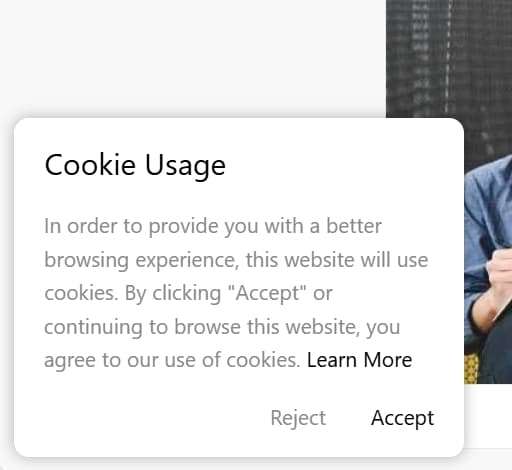Click the yellow patterned object in photo

tap(471, 369)
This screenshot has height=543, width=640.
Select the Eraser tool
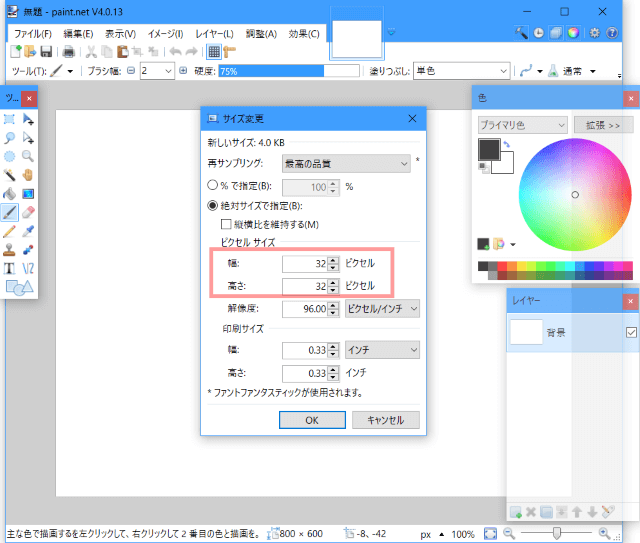click(28, 211)
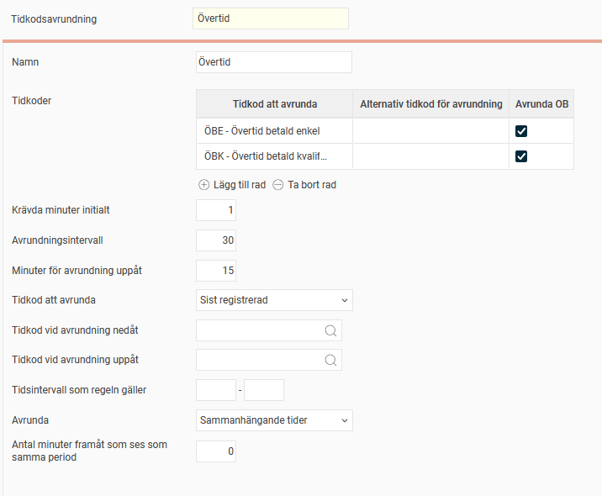Uncheck Avrunda OB for Övertid betald kvalif row
The width and height of the screenshot is (602, 496).
(521, 156)
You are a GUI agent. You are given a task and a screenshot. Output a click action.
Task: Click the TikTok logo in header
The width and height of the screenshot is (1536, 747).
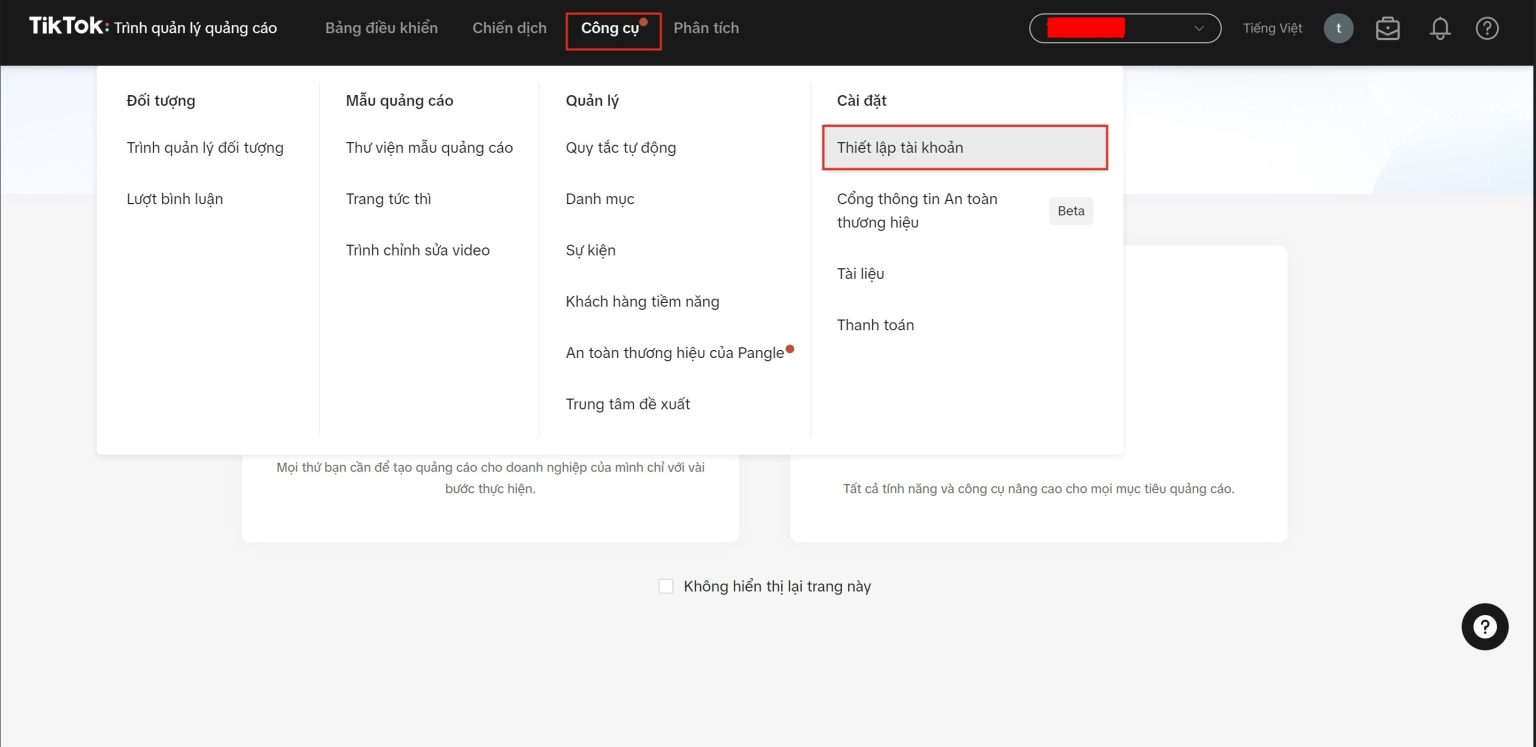tap(68, 27)
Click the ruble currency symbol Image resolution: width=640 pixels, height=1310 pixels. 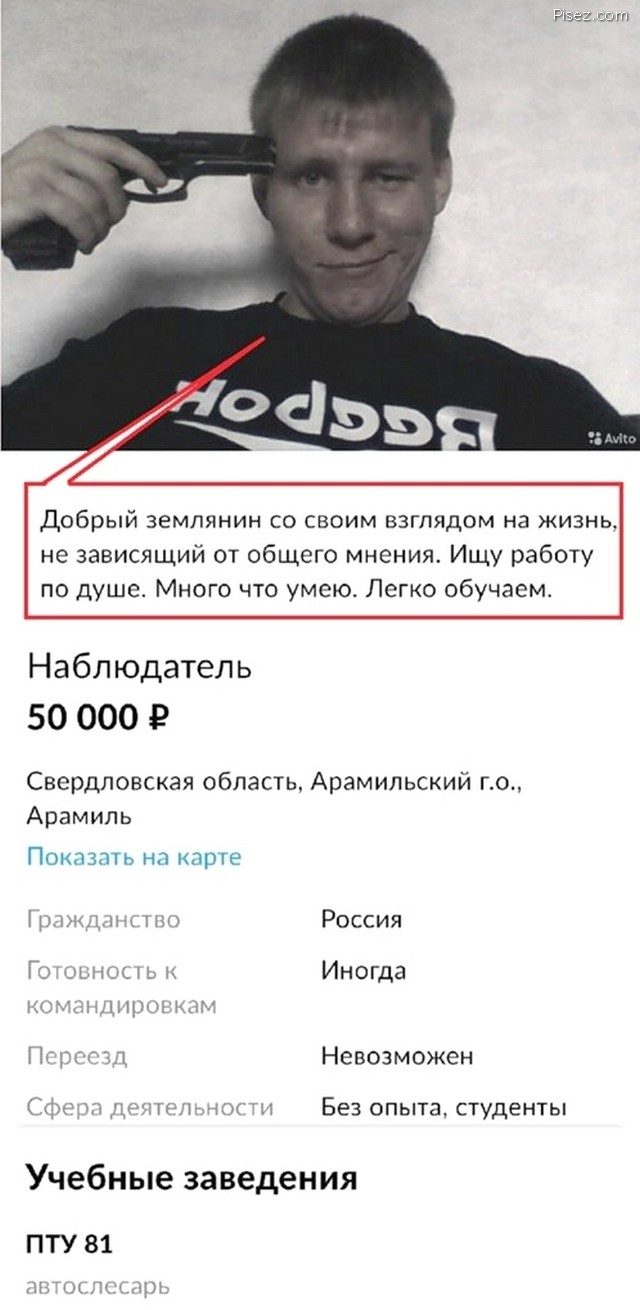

------------------------

*AIM OF THE EXERCISE*. What you output must be exactly the lines from the line with "This screenshot has height=543, width=640." through the last line of the listing, pictures excluded.

*REPLY*.
This screenshot has height=543, width=640.
Select the Eraser tool
click(28, 211)
Uncheck Avrunda OB for Övertid betald kvalif row
The width and height of the screenshot is (602, 496).
(521, 156)
You are a GUI agent. You are given a task and a screenshot. Output a click action.
Task: Click the TikTok logo in header
The width and height of the screenshot is (1536, 747).
tap(68, 27)
Click the ruble currency symbol Image resolution: width=640 pixels, height=1310 pixels. 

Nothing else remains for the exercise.